▶ [WHAT TO DO] Reproduce all the entries, matching the original word for word.

▶ [DATA]

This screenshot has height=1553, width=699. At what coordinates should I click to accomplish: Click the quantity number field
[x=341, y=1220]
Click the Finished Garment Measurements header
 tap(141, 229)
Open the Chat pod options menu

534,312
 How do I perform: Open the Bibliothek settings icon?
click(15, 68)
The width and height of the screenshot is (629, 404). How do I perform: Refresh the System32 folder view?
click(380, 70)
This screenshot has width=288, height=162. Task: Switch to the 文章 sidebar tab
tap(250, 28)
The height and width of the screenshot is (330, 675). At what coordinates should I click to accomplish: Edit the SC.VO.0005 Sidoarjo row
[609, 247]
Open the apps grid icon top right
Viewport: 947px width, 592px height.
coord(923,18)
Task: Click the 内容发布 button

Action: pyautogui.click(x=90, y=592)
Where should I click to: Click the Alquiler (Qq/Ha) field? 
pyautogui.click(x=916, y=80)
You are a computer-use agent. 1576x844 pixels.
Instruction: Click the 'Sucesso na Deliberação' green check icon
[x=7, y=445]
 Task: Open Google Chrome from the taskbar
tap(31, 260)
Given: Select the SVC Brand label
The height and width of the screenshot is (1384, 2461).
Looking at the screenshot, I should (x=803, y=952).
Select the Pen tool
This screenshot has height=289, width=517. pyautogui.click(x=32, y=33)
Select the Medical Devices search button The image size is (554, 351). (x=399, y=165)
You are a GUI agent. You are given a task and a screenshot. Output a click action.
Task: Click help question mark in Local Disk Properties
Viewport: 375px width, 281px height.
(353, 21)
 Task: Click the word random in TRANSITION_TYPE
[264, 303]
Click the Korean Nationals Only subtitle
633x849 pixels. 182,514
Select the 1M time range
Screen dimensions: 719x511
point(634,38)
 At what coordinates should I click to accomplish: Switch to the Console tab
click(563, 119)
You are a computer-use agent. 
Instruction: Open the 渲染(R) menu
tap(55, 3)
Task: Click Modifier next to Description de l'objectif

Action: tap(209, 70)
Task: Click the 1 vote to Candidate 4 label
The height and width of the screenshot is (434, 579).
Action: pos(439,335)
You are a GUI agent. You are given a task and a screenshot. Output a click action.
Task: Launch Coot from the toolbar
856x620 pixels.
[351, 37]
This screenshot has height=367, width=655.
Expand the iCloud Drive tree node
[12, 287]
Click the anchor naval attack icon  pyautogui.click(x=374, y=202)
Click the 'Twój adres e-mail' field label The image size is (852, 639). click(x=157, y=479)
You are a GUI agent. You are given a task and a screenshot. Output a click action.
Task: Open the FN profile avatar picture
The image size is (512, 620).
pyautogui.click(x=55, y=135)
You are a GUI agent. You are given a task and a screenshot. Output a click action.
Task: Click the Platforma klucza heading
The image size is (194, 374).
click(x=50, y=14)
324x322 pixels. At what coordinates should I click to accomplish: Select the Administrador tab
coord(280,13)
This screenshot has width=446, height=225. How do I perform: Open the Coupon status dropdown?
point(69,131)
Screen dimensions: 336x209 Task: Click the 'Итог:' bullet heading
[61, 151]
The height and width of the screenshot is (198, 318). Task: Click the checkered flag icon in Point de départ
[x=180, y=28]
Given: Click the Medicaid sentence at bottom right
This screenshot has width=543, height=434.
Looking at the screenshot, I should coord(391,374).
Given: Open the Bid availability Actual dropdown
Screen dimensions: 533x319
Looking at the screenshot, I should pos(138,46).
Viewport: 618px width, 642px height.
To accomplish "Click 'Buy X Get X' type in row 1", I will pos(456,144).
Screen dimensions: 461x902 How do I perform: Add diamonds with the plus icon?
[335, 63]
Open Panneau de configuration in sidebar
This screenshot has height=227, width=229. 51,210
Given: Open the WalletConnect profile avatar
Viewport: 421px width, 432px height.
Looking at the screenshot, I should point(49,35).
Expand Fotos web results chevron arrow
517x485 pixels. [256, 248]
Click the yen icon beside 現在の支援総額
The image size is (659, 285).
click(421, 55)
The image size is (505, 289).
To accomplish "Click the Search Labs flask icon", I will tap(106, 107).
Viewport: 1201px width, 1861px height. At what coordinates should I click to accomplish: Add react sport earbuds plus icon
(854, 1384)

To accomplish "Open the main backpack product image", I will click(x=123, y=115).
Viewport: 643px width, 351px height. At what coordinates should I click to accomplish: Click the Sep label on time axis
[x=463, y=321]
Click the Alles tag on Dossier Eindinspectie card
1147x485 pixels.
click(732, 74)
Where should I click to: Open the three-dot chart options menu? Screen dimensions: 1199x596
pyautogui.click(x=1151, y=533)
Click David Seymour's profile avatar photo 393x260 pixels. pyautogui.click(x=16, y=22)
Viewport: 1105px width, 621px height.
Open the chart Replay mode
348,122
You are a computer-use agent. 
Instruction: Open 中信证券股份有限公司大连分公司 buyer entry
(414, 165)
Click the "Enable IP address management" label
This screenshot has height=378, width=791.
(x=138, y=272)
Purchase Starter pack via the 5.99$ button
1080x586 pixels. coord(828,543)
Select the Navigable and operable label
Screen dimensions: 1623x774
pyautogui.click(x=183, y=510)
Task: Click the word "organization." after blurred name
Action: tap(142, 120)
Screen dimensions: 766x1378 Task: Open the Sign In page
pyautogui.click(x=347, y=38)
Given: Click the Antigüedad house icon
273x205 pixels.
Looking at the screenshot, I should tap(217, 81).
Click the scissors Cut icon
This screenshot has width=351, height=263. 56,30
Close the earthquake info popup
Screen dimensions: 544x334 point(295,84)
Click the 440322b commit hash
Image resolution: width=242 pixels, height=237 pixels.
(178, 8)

▶ [TASK ANSWER]
This screenshot has height=1553, width=699. At what coordinates should I click to accomplish: Click the quantity number field
[x=341, y=1220]
Click the Finished Garment Measurements header
 tap(141, 229)
Open the Chat pod options menu

534,312
 How do I perform: Open the Bibliothek settings icon?
click(15, 68)
The width and height of the screenshot is (629, 404). How do I perform: Refresh the System32 folder view?
click(380, 70)
This screenshot has width=288, height=162. Task: Switch to the 文章 sidebar tab
tap(250, 28)
The height and width of the screenshot is (330, 675). At what coordinates should I click to accomplish: Edit the SC.VO.0005 Sidoarjo row
[609, 247]
Open the apps grid icon top right
Viewport: 947px width, 592px height.
coord(923,18)
Task: Click the 内容发布 button

Action: pyautogui.click(x=90, y=592)
Where should I click to: Click the Alquiler (Qq/Ha) field? 
pyautogui.click(x=916, y=80)
You are a computer-use agent. 1576x844 pixels.
Instruction: Click the 'Sucesso na Deliberação' green check icon
[x=7, y=445]
 Task: Open Google Chrome from the taskbar
tap(31, 260)
Given: Select the SVC Brand label
The height and width of the screenshot is (1384, 2461).
Looking at the screenshot, I should (x=803, y=952).
Select the Pen tool
This screenshot has height=289, width=517. pyautogui.click(x=32, y=33)
Select the Medical Devices search button The image size is (554, 351). (x=399, y=165)
You are a GUI agent. You are given a task and a screenshot. Output a click action.
Task: Click help question mark in Local Disk Properties
Viewport: 375px width, 281px height.
(353, 21)
 Task: Click the word random in TRANSITION_TYPE
[264, 303]
Click the Korean Nationals Only subtitle
633x849 pixels. 182,514
Select the 1M time range
Screen dimensions: 719x511
point(634,38)
 At what coordinates should I click to accomplish: Switch to the Console tab
click(563, 119)
You are a computer-use agent. 
Instruction: Open the 渲染(R) menu
tap(55, 3)
Task: Click Modifier next to Description de l'objectif

Action: tap(209, 70)
Task: Click the 1 vote to Candidate 4 label
The height and width of the screenshot is (434, 579).
Action: pos(439,335)
You are a GUI agent. You are given a task and a screenshot. Output a click action.
Task: Launch Coot from the toolbar
856x620 pixels.
[351, 37]
This screenshot has height=367, width=655.
Expand the iCloud Drive tree node
[12, 287]
Click the anchor naval attack icon  pyautogui.click(x=374, y=202)
Click the 'Twój adres e-mail' field label The image size is (852, 639). click(x=157, y=479)
You are a GUI agent. You are given a task and a screenshot. Output a click action.
Task: Open the FN profile avatar picture
The image size is (512, 620).
pyautogui.click(x=55, y=135)
You are a GUI agent. You are given a task and a screenshot. Output a click action.
Task: Click the Platforma klucza heading
The image size is (194, 374).
click(x=50, y=14)
324x322 pixels. At what coordinates should I click to accomplish: Select the Administrador tab
coord(280,13)
This screenshot has width=446, height=225. How do I perform: Open the Coupon status dropdown?
point(69,131)
Screen dimensions: 336x209 Task: Click the 'Итог:' bullet heading
[61, 151]
The height and width of the screenshot is (198, 318). Task: Click the checkered flag icon in Point de départ
[x=180, y=28]
Given: Click the Medicaid sentence at bottom right
This screenshot has width=543, height=434.
Looking at the screenshot, I should coord(391,374).
Given: Open the Bid availability Actual dropdown
Screen dimensions: 533x319
Looking at the screenshot, I should pos(138,46).
Viewport: 618px width, 642px height.
To accomplish "Click 'Buy X Get X' type in row 1", I will pos(456,144).
Screen dimensions: 461x902 How do I perform: Add diamonds with the plus icon?
[335, 63]
Open Panneau de configuration in sidebar
This screenshot has height=227, width=229. 51,210
Given: Open the WalletConnect profile avatar
Viewport: 421px width, 432px height.
Looking at the screenshot, I should point(49,35).
Expand Fotos web results chevron arrow
517x485 pixels. [256, 248]
Click the yen icon beside 現在の支援総額
The image size is (659, 285).
click(421, 55)
The image size is (505, 289).
To accomplish "Click the Search Labs flask icon", I will tap(106, 107).
Viewport: 1201px width, 1861px height. At what coordinates should I click to accomplish: Add react sport earbuds plus icon
(854, 1384)

To accomplish "Open the main backpack product image", I will click(x=123, y=115).
Viewport: 643px width, 351px height. At what coordinates should I click to accomplish: Click the Sep label on time axis
[x=463, y=321]
Click the Alles tag on Dossier Eindinspectie card
1147x485 pixels.
click(732, 74)
Where should I click to: Open the three-dot chart options menu? Screen dimensions: 1199x596
pyautogui.click(x=1151, y=533)
Click David Seymour's profile avatar photo 393x260 pixels. pyautogui.click(x=16, y=22)
Viewport: 1105px width, 621px height.
Open the chart Replay mode
348,122
You are a computer-use agent. 
Instruction: Open 中信证券股份有限公司大连分公司 buyer entry
(414, 165)
Click the "Enable IP address management" label
This screenshot has height=378, width=791.
(x=138, y=272)
Purchase Starter pack via the 5.99$ button
1080x586 pixels. coord(828,543)
Select the Navigable and operable label
Screen dimensions: 1623x774
pyautogui.click(x=183, y=510)
Task: Click the word "organization." after blurred name
Action: tap(142, 120)
Screen dimensions: 766x1378 Task: Open the Sign In page
pyautogui.click(x=347, y=38)
Given: Click the Antigüedad house icon
273x205 pixels.
Looking at the screenshot, I should tap(217, 81).
Click the scissors Cut icon
This screenshot has width=351, height=263. 56,30
Close the earthquake info popup
Screen dimensions: 544x334 point(295,84)
Click the 440322b commit hash
Image resolution: width=242 pixels, height=237 pixels.
(178, 8)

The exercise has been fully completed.